━━━ VORGEGEBENER TEXT

Ist eine Zeile gesetzt, so überfliegt sein Blick dieselbe, ob keine Fehler
darin sind, dann regulirt er die Zwischenräume der Wörter, nimmt
schwächere statt der stärkeren, wenn Raum gemacht werden muss,
um ein Wort oder eine Silbe vollständig in die Zeile zu bringen, oder
vertheilt zwischen die Wörter Spatien, wenn es gilt, einen leeren
Raum, der nie am Ende einer Zeile sein darf (ausser bei Schlusszeilen
eines Abschnittes), auszufüllen. Dieses „Ausschliessen“ der Zeile nimmt
selten keine, häufig wenig, mitunter, wenn sich die Wörter nicht gut
bre’chen lassen, halb soviel Zeit in Anspruch, als das Setzen einer
Octavzeile; auch das Lesen des Manuscriptes nimmt bei undeutlicher
Schrift viel Zeit in Anspruch.

━━━━━━
━━━ ANGEZEIGTES MATERIAL

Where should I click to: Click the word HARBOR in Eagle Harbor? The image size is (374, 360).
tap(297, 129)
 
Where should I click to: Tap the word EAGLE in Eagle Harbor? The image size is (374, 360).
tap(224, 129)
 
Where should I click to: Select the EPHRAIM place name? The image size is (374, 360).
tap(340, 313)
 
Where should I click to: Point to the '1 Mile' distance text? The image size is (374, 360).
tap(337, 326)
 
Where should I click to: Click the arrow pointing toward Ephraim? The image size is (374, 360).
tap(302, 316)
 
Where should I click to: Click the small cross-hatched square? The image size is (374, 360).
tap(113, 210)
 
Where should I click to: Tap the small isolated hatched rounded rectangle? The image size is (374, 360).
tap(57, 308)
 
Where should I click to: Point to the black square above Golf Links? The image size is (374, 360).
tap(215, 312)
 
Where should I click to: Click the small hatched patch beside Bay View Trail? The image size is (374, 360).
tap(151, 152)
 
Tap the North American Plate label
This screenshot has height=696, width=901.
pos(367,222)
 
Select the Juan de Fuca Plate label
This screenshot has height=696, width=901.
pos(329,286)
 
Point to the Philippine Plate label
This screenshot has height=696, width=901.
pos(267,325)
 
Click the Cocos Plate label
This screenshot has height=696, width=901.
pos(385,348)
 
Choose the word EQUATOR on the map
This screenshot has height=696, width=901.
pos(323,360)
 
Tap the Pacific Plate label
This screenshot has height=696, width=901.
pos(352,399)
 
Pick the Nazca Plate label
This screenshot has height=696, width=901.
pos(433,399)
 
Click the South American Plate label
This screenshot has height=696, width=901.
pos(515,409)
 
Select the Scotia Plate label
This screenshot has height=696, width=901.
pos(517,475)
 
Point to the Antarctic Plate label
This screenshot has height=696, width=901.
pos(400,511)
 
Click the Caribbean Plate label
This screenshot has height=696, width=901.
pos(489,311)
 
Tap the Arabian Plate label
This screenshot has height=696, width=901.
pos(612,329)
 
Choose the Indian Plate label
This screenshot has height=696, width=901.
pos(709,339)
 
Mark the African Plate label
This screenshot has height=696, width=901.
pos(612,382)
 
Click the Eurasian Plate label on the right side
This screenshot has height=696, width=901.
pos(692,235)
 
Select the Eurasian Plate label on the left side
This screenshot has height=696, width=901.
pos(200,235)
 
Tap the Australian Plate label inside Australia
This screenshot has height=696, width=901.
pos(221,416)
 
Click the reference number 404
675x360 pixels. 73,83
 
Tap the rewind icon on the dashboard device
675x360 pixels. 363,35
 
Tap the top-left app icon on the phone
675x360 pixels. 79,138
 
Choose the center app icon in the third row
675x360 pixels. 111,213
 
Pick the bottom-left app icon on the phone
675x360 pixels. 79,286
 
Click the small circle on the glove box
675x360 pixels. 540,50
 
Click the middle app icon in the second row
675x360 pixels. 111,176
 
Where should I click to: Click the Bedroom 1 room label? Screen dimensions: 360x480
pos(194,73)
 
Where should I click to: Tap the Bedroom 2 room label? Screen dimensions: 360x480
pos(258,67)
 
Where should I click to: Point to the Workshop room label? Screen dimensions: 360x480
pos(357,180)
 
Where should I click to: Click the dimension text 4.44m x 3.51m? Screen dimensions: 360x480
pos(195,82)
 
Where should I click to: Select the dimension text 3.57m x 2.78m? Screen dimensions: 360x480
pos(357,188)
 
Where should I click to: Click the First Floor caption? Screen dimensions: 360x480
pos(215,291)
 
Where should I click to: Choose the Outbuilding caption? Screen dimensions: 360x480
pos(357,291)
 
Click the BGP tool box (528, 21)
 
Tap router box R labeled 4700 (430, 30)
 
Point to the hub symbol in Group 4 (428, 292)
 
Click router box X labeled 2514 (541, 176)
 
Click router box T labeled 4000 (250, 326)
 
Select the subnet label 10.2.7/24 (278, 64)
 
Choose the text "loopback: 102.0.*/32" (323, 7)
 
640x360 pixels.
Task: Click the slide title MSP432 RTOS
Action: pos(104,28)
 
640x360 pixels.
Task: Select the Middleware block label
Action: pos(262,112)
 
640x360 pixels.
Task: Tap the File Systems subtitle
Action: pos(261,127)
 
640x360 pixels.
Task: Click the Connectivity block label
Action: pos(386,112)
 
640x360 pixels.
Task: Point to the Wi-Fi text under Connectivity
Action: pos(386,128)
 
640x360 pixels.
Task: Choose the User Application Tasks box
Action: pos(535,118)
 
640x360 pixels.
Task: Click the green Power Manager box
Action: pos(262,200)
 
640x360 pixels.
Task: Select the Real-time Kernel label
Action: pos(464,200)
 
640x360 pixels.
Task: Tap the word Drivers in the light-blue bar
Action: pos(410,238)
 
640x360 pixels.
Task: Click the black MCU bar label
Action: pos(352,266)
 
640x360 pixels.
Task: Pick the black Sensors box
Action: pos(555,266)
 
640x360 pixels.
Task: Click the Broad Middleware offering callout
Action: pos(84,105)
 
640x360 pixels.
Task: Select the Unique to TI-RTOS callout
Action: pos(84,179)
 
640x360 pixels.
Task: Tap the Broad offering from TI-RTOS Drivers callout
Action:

━━━━━━

AUFGABE>
Gib aus dem Text über den Schriftsatz die Stelle von „Ist eine Zeile“ bis „Zeit in Anspruch.“, beide eingeschlossen, wortgetreu wieder. Das Material spielt hierfür keine Rolle.

LÖSUNG>
Ist eine Zeile gesetzt, so überfliegt sein Blick dieselbe, ob keine Fehler
darin sind, dann regulirt er die Zwischenräume der Wörter, nimmt
schwächere statt der stärkeren, wenn Raum gemacht werden muss,
um ein Wort oder eine Silbe vollständig in die Zeile zu bringen, oder
vertheilt zwischen die Wörter Spatien, wenn es gilt, einen leeren
Raum, der nie am Ende einer Zeile sein darf (ausser bei Schlusszeilen
eines Abschnittes), auszufüllen. Dieses „Ausschliessen“ der Zeile nimmt
selten keine, häufig wenig, mitunter, wenn sich die Wörter nicht gut
bre’chen lassen, halb soviel Zeit in Anspruch, als das Setzen einer
Octavzeile; auch das Lesen des Manuscriptes nimmt bei undeutlicher
Schrift viel Zeit in Anspruch.